When the Manhattan Sideways stopped in for a visit during the summer of 2017, we had the pleasure of meeting Carmilla Wigman, who has been working at Henry Westpfal for over sixty-five years. She was kind enough to share some of the history of the shop. Carmilla pointed out a display board of vintage cutlery from 1931, which she referred to as “her pride and joy.” She also showed us a pair of scissors that was previously owned by John F. Kennedy Jr. and were used in the ribbon cutting ceremony for the reopening of Grand Central Station in 1998. Westpfal now rents these scissors out for similar ceremonies.

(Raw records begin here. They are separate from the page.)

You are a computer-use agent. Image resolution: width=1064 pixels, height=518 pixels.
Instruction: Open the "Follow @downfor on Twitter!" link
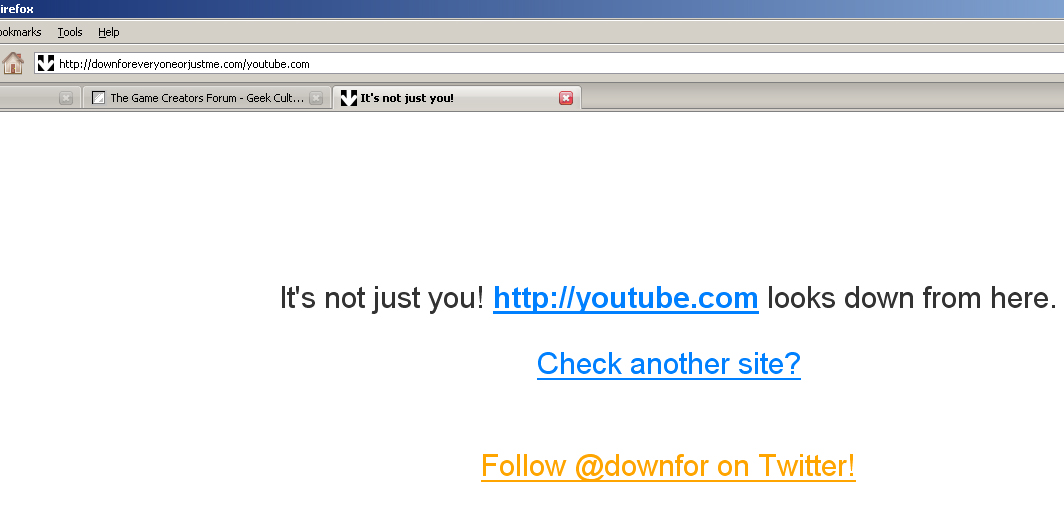(x=668, y=466)
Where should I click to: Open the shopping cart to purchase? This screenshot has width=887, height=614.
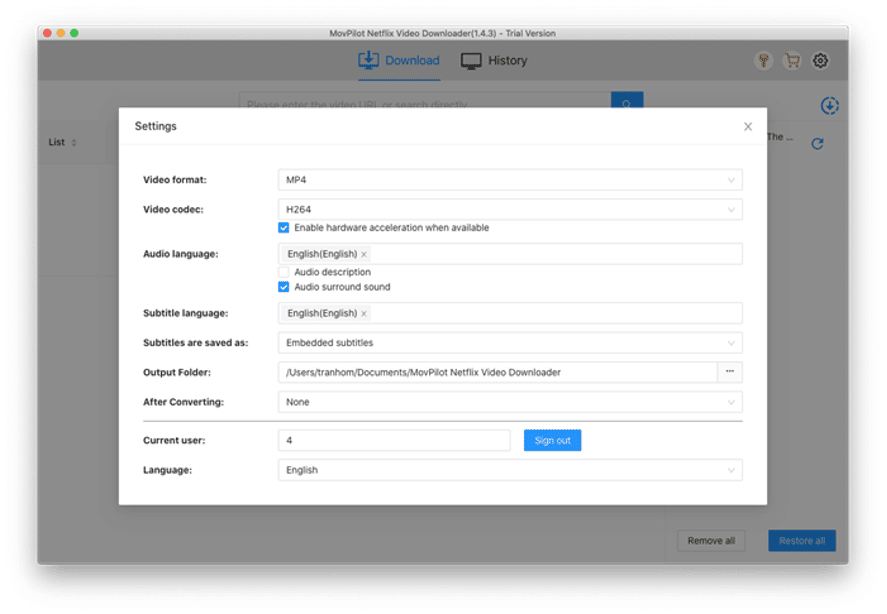click(x=792, y=61)

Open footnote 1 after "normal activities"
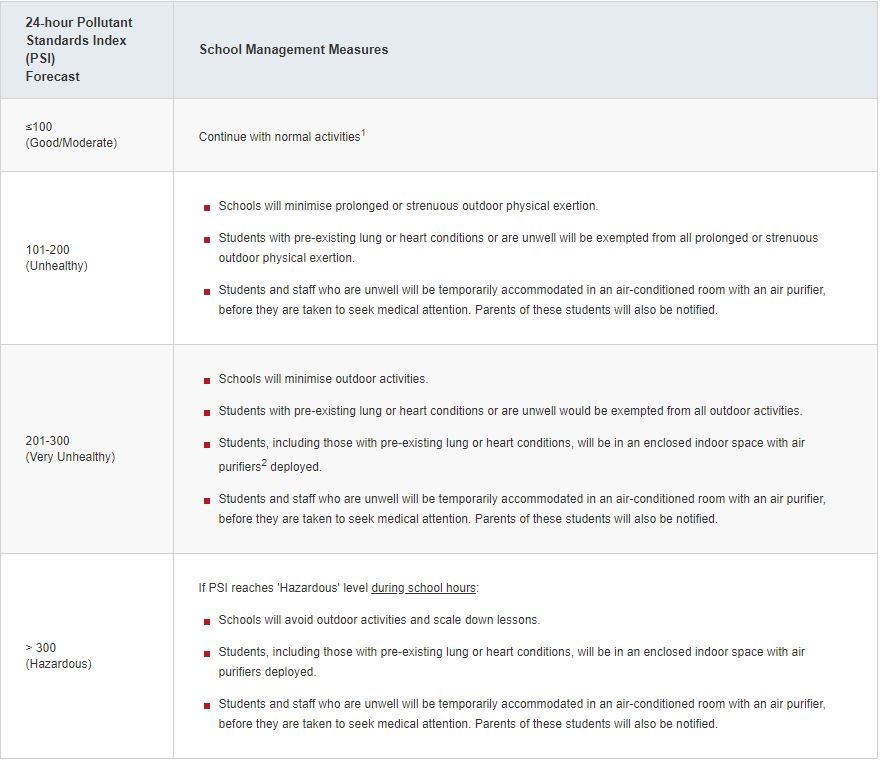point(363,132)
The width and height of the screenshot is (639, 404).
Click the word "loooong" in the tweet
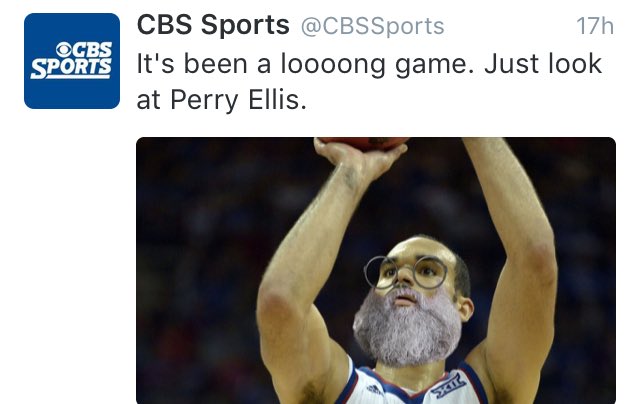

Unfortunately, one can no longer watch and wait as knives are put on the machines, as they have had to move their factory to New Jersey. It is an example of the age-old story: Rent became a factor on the side streets of Manhattan for Westpfal.
Who are their biggest clients almost 150 years later? The Fashion Institute of Technology (FIT) is, as students majoring in leather purchase tools for crafting handbags, belts, and shoes, and numerous chefs who frequent Westpfal to have their personal knives sharpened.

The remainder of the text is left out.